Data extract:
Content starts
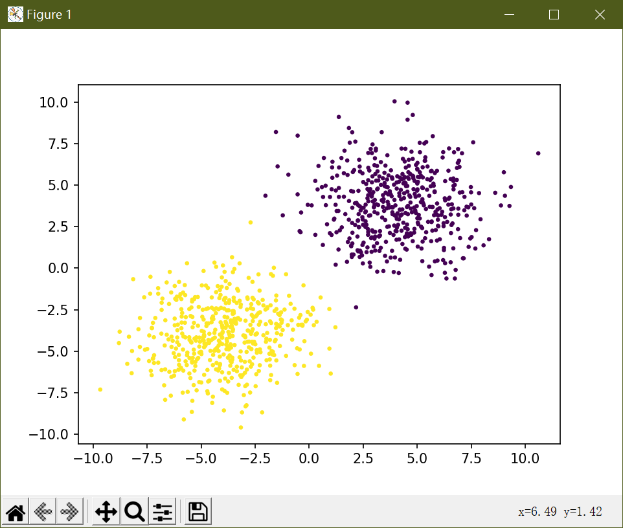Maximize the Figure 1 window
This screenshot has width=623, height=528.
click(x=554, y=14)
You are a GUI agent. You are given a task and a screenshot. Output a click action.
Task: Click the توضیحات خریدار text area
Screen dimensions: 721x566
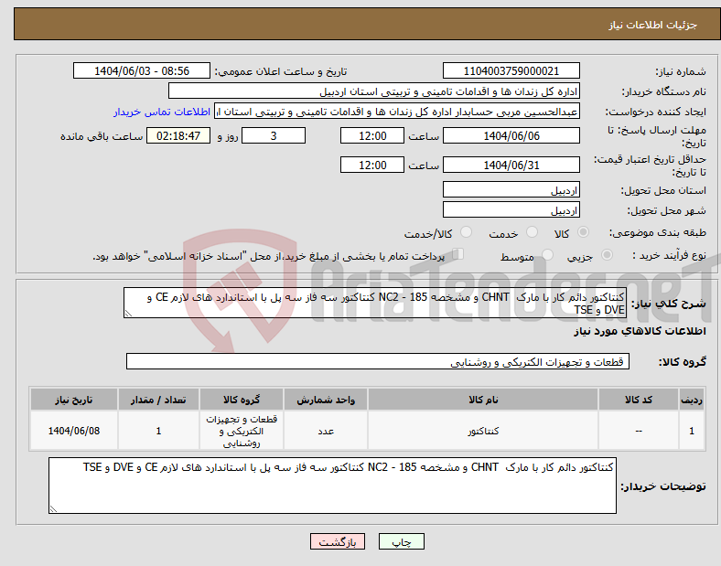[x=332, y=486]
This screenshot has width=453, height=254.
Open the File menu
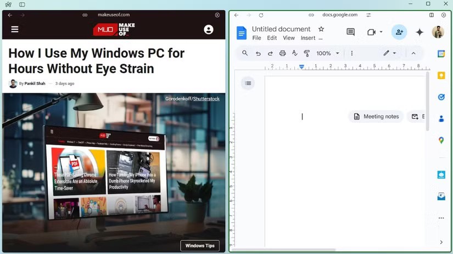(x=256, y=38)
Content ends
Content starts
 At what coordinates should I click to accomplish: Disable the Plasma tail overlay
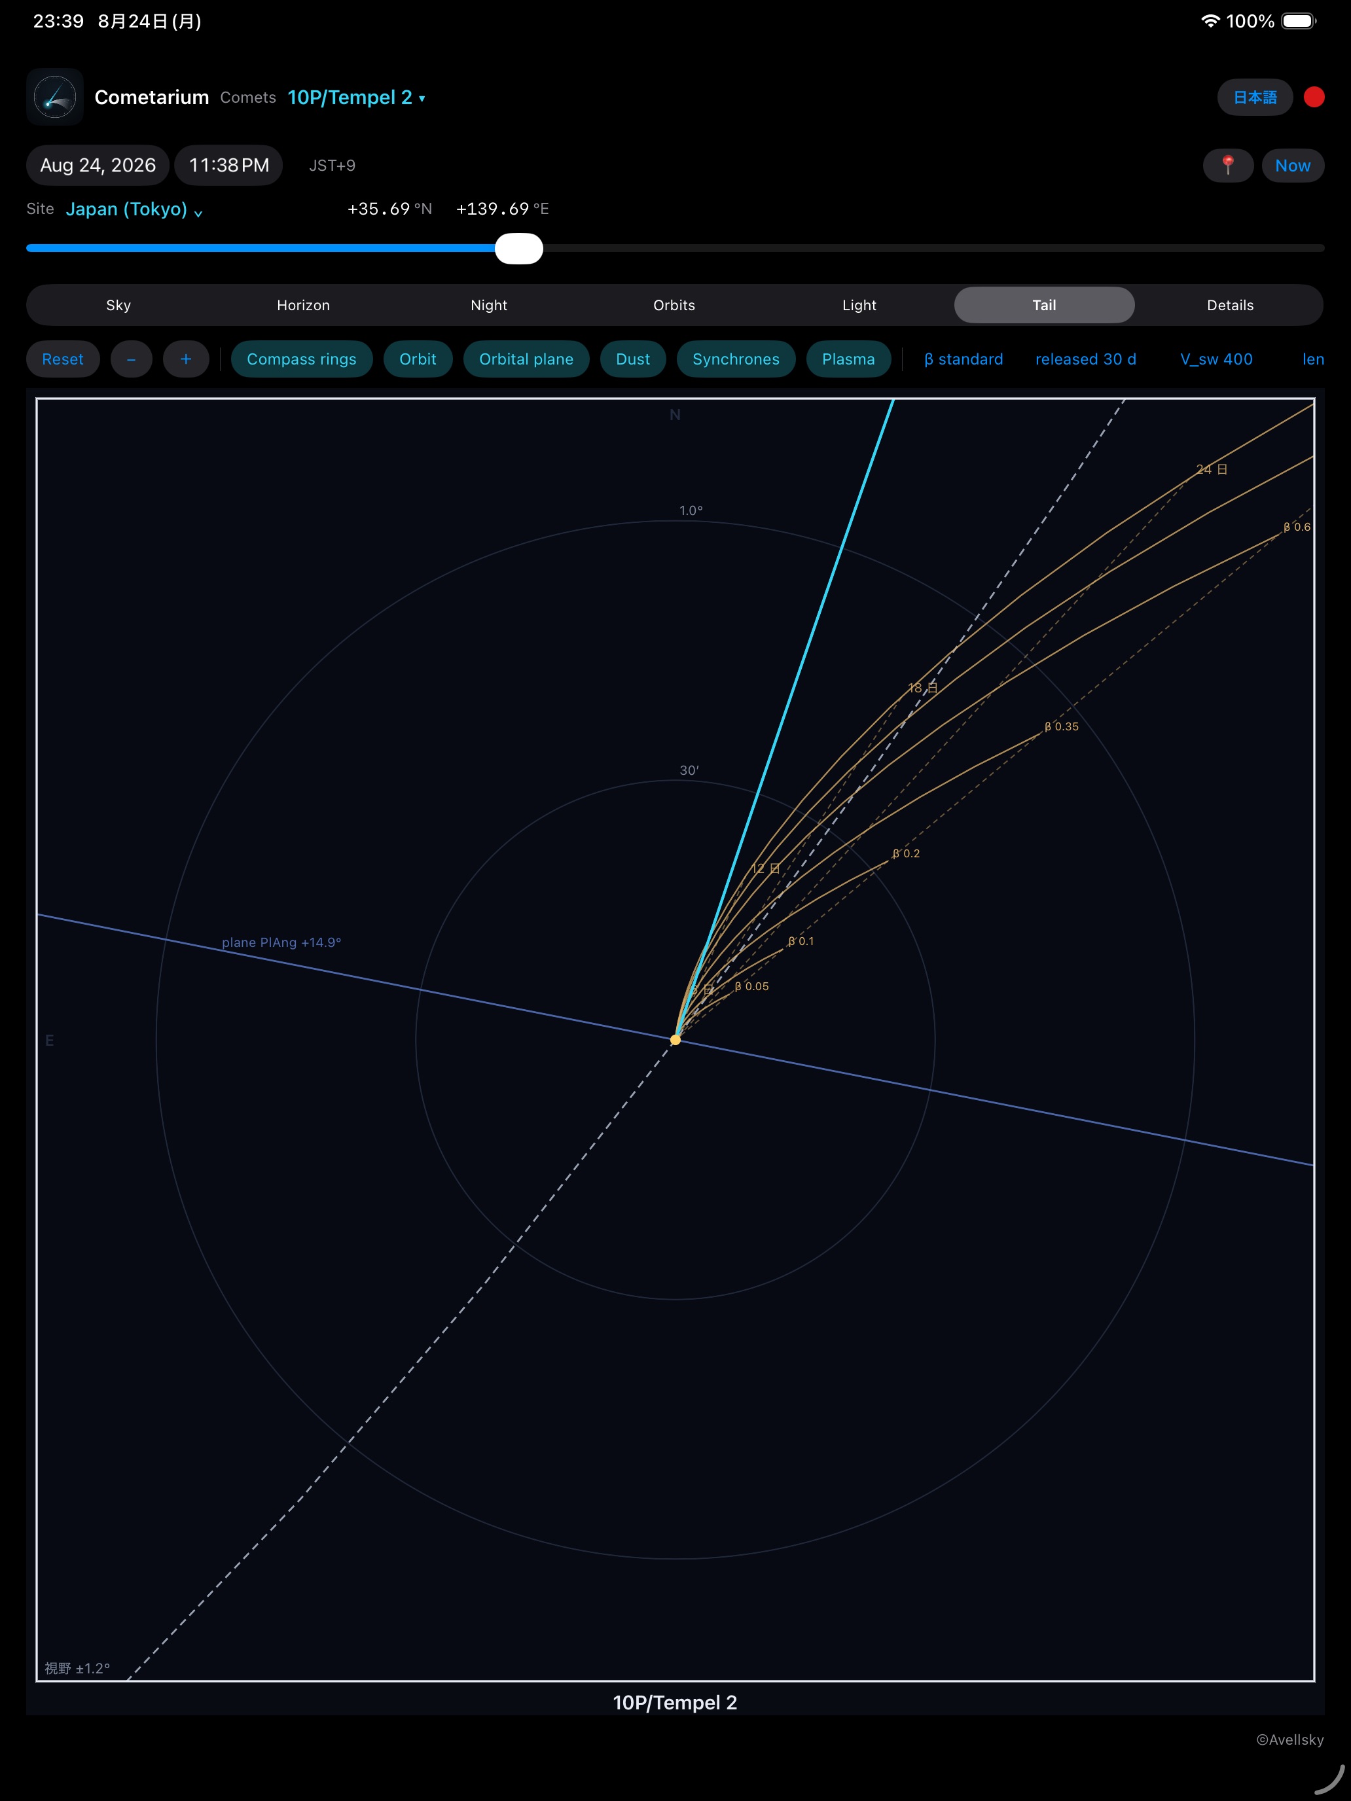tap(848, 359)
Content ends
Content starts
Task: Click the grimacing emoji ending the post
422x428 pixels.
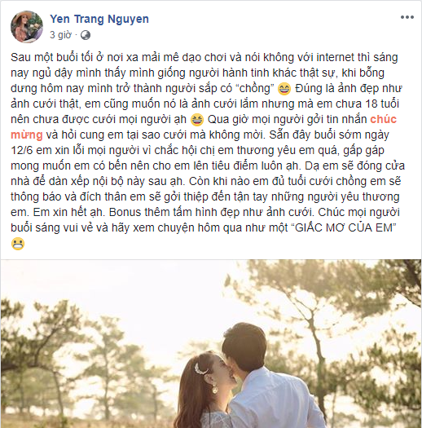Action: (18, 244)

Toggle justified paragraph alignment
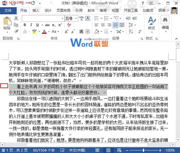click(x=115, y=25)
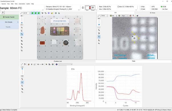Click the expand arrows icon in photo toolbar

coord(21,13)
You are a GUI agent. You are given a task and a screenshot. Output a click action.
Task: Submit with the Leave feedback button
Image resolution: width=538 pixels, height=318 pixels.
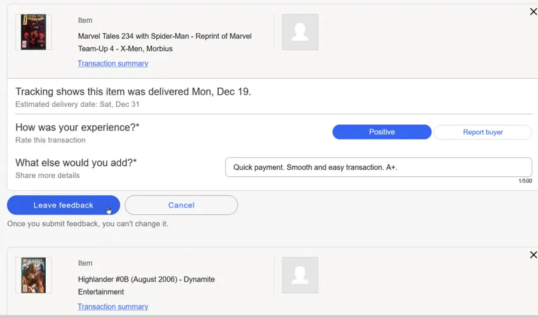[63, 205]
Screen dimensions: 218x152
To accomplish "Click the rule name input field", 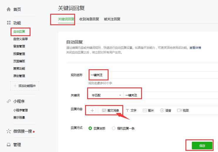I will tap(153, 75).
Content ends
Your instructions:
Reproduce, word for word, everything in the listing above from the line containing "Task: Click the grimacing" down to the line containing "Task: Submit with the Leave feedback button", both of them included. No pictures.

Answer space:
Task: Click the grimacing emoji ending the post
422x428 pixels.
Action: (18, 244)

Toggle justified paragraph alignment
click(x=115, y=25)
Click the expand arrows icon in photo toolbar

coord(21,13)
You are a GUI agent. You are given a task and a screenshot. Output a click action.
Task: Submit with the Leave feedback button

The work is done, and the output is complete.